Klaxon Co v. Stentor Electric Mfg Co, No. 741
Court | United States Supreme Court |
Writing for the Court | REED |
Citation | 313 U.S. 487,85 L.Ed. 1477,61 S.Ct. 1020 |
Parties | KLAXON CO. v. STENTOR ELECTRIC MFG. CO., Inc |
Docket Number | No. 741 |
Decision Date | 02 June 1941 |
v.
STENTOR ELECTRIC MFG. CO., Inc.
Page 488
Messrs. John Thomas Smith, of New York City, and James D. Carpenter, Jr., of Jersey City, N.J., for petitioner.
[Argument of Counsel from pages 488-489 intentionally omitted]
Page 490
Mr. Murray C. Bernays, of New York City, for respondent.
[Argument of Counsel from Pages 490-493 intentionally omitted]
Page 494
Mr. Justice REED delivered the opinion of the Court.
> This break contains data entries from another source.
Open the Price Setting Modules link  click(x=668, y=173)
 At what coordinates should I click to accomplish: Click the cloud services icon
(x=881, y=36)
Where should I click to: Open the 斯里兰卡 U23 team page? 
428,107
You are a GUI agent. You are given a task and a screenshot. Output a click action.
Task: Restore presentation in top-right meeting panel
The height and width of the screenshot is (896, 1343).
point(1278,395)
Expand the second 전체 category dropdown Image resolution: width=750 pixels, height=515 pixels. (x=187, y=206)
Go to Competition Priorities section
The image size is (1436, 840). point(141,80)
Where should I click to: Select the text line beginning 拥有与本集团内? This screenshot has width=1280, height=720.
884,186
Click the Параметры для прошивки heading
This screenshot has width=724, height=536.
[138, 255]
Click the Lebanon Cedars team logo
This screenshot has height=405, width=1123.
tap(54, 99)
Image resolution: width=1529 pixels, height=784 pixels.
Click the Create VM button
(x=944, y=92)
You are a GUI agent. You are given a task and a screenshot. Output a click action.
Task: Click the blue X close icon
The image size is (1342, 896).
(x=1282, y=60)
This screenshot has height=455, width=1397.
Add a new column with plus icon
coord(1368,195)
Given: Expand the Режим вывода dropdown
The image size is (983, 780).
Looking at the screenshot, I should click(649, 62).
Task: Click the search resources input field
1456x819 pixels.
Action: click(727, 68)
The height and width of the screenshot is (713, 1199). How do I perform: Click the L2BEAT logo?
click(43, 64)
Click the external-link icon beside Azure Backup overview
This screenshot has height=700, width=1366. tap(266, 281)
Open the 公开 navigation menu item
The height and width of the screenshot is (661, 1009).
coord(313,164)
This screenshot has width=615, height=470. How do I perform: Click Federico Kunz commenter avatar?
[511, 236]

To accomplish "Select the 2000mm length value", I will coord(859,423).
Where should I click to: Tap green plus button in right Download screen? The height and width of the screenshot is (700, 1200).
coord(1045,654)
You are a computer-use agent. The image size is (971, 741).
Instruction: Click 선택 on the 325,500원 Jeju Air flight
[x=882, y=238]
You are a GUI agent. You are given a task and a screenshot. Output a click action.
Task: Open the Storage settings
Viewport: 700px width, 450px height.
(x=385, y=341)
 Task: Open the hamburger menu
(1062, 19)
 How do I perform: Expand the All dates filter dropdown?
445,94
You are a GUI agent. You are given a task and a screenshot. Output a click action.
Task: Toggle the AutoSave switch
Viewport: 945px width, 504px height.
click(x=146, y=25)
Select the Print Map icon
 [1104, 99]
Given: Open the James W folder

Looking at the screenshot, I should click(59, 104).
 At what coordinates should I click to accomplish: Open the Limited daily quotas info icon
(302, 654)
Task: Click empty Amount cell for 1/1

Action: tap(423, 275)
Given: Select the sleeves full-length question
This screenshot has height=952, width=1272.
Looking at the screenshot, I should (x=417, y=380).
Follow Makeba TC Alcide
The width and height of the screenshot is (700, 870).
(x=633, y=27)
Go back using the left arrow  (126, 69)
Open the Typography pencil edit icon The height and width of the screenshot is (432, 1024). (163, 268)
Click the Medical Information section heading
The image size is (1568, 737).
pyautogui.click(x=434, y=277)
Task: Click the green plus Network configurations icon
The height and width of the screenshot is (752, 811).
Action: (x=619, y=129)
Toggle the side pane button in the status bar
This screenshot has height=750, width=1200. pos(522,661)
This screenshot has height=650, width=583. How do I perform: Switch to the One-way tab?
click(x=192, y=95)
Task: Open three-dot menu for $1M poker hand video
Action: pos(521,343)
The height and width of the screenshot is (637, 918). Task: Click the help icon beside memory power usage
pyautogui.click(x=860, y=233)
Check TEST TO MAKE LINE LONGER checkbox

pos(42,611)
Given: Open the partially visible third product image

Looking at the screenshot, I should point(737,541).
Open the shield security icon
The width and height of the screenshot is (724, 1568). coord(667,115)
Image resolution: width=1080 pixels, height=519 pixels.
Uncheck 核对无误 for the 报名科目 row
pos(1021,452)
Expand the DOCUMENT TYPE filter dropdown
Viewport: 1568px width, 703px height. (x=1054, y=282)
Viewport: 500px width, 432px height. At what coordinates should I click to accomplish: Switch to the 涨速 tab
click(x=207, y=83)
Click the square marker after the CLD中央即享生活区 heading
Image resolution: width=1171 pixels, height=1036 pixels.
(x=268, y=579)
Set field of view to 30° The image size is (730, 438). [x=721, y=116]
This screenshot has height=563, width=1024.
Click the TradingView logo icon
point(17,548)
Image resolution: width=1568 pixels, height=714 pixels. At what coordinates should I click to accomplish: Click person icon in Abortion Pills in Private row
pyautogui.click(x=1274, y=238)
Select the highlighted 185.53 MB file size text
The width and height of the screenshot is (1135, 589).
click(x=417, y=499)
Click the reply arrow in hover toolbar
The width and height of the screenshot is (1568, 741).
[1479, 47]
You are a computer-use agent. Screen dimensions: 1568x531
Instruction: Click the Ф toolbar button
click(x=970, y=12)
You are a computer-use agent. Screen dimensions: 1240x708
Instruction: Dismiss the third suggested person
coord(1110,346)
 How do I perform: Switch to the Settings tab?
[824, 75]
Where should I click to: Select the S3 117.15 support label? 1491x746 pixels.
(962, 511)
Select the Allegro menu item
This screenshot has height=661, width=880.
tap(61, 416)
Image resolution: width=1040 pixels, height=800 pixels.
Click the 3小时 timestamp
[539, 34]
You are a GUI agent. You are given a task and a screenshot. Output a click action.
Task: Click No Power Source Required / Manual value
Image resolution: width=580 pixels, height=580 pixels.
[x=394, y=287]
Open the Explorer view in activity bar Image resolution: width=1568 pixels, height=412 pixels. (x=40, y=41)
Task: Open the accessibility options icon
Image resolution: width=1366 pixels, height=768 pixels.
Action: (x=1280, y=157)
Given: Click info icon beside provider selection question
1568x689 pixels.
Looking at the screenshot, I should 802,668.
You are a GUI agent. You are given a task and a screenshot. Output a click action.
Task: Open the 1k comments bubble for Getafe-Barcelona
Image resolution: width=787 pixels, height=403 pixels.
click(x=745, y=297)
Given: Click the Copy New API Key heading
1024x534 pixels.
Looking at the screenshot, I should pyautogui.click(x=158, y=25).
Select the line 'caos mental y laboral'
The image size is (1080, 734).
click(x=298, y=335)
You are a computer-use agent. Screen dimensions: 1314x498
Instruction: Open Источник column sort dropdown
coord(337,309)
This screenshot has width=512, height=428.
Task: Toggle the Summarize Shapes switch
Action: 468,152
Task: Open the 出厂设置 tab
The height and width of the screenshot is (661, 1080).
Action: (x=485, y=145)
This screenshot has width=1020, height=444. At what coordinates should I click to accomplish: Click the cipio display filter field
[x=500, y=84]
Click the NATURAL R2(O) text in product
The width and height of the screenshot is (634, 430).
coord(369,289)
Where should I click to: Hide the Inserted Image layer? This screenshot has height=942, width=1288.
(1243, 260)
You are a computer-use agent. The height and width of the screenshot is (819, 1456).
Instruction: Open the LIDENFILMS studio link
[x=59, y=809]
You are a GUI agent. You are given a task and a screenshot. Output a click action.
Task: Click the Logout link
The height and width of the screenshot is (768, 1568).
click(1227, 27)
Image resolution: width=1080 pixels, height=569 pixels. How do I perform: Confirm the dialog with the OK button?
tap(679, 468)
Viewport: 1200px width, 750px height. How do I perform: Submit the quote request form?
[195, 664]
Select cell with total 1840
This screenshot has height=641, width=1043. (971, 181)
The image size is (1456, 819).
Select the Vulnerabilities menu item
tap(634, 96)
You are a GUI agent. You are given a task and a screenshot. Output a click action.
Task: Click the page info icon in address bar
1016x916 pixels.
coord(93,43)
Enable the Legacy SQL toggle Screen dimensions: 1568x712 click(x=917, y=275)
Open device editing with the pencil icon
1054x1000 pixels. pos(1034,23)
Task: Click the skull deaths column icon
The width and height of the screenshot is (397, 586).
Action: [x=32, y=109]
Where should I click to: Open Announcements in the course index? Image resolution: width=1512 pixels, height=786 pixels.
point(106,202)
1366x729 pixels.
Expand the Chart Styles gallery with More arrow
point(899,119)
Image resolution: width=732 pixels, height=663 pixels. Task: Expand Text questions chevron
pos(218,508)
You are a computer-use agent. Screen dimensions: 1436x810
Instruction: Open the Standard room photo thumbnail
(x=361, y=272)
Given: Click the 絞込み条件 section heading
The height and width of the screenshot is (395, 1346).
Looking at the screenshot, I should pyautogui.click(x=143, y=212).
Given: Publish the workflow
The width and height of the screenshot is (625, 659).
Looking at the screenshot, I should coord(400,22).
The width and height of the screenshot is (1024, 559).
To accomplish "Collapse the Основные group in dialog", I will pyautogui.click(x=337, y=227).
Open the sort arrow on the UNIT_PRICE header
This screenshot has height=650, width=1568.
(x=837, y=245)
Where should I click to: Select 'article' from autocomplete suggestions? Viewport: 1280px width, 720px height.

The principal question in this case is whether in diversity cases the federal courts must follow conflict of laws rules prevailing in the states in which they sit. We left this open in Ruhlin v. New York Life Insurance Company, 304 U.S. 202, 208, note 2, 58 S.Ct. 860, 862, 82 L.Ed. 1290. The frequent recurrence of the problem, as well as the conflict of approach to the problem between the Third Circuit's opinion here and that of the First Circuit in Sampson v. Channell, 110 F.2d 754, 759—762, 128 A.L.R. 394, led us to grant certiorari.
In 1918 respondent, a New York corporation, transferred its entire business to petitioner, a Delaware corporation. Petitioner contracted to use its best efforts to further the manufacture and sale of certain patented devices covered by the agreement, and respondent was to have a share of petitioner's profits. The agreement was executed in New York, the assets were transferred there, and petitioner began performance there although later it moved its operations to other states. Respondent was voluntarily dissolved under New York law in 1919. Ten years later it instituted this action in the United States District Court for the District of Delaware, alleging that petitioner had failed to perform its agreement to use its best efforts. Jurisdiction rested on diversity of citizenship. In 1939 respondent recovered a jury verdict of $100,000, upon which judgment was entered. Respondent then moved to correct the judgment by adding in-
Page 495
terest at the rate of six percent from June 1, 1929, the date the action had been brought. The basis of the motion was the provision in section 480 of the New York Civil Practice Act directing that in contract actions interest be added to the principal sum 'whether theretofore liquidated or unliquidated.'1 The District Court granted the motion, taking the view that the rights of the parties were governed by New York law and that under New York law the addition of such interest was mandatory. 30 F.Supp. 425, 431. The Circuit Court of Appeals affirmed, 3 Cir., 115 F.2d 268, 275, and we granted certiorari, limited to the question whether section 480 of the New York Civil Practice Act is applicable to an action in the federal court in Delaware. 312 U.S. 674, 61 S.Ct. 734, 85 L.Ed. —-.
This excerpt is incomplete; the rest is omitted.